++++ EXERCISE INPUTS
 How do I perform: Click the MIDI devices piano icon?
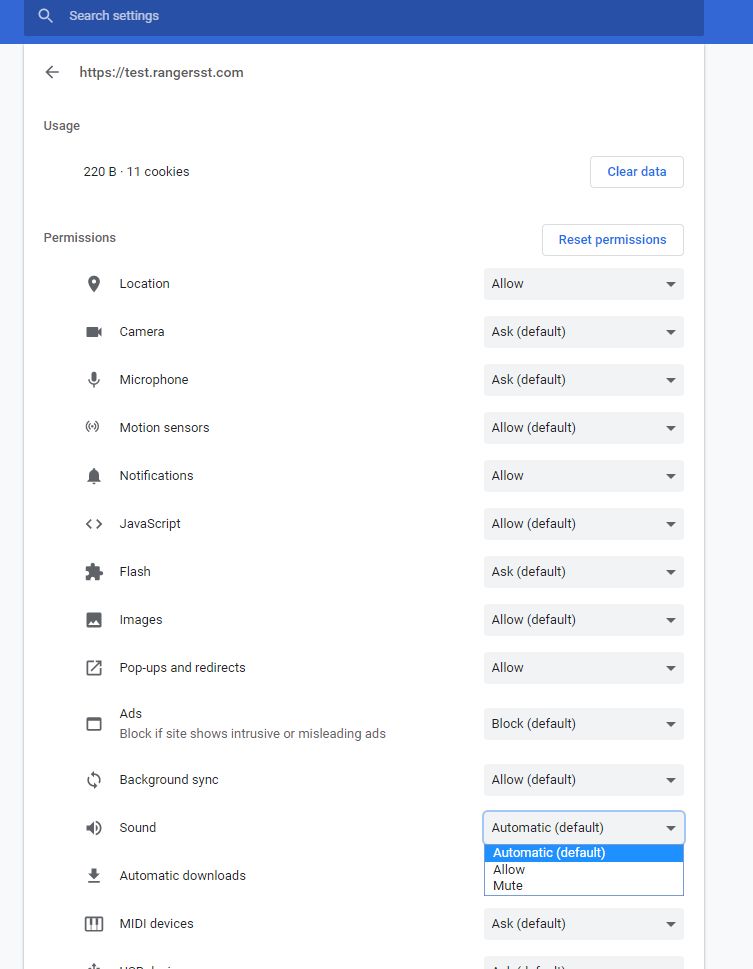[93, 923]
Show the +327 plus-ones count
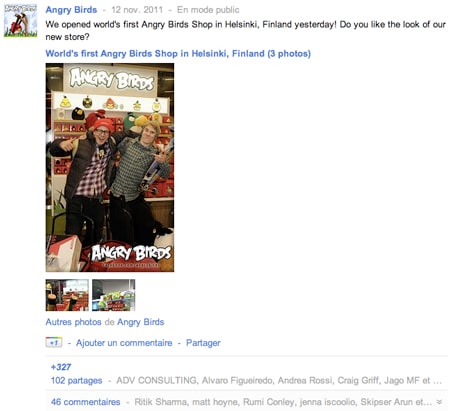 [61, 367]
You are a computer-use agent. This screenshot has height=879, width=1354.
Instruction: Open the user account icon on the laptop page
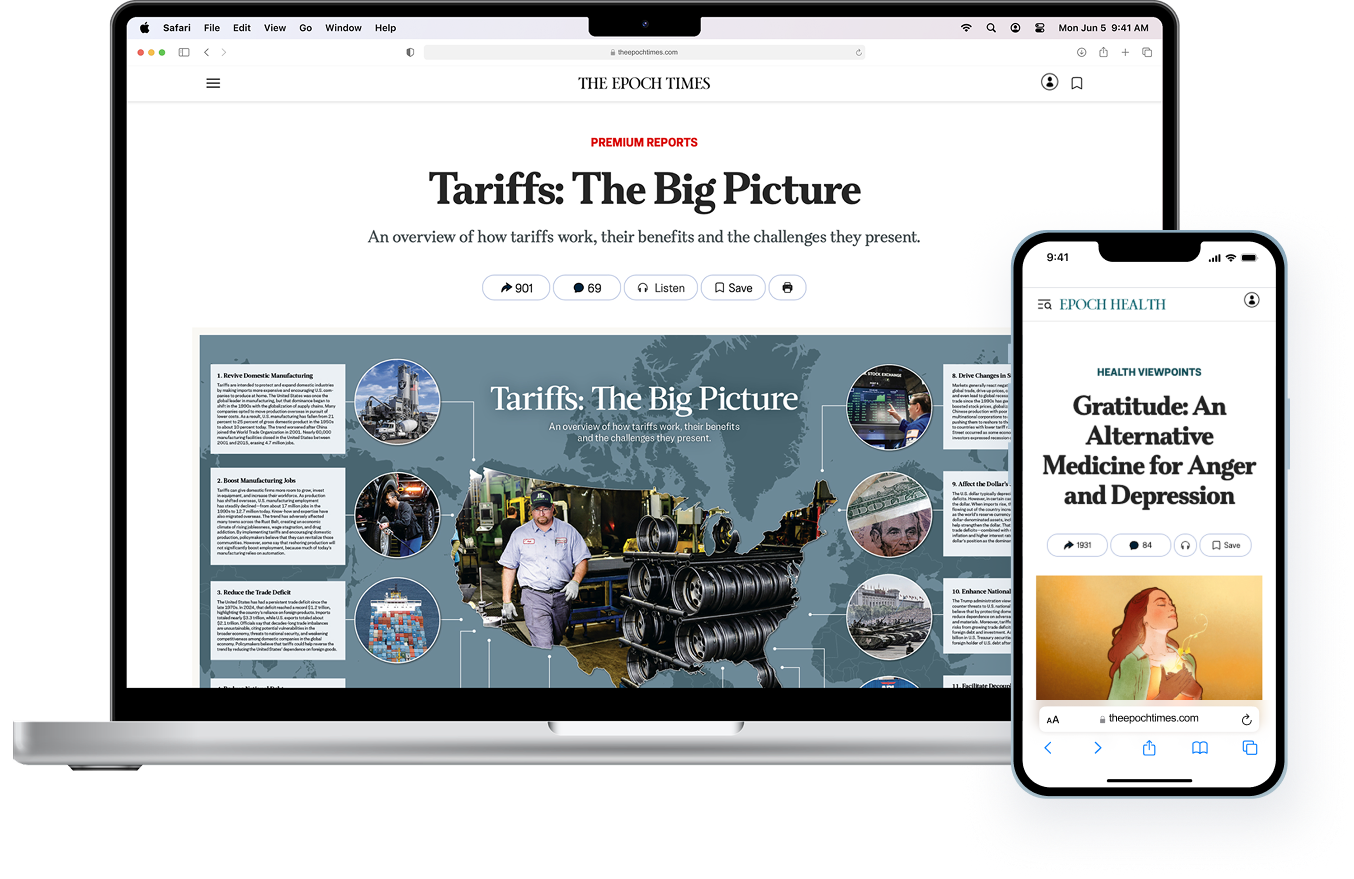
++++++++
The records above should be duplicated exactly, with none of their pictures kept.

:: TASK RESPONSE ::
 How do I perform: Click the MIDI devices piano icon?
[93, 923]
Show the +327 plus-ones count
 [61, 367]
You are a computer-use agent. This screenshot has height=879, width=1354.
Instruction: Open the user account icon on the laptop page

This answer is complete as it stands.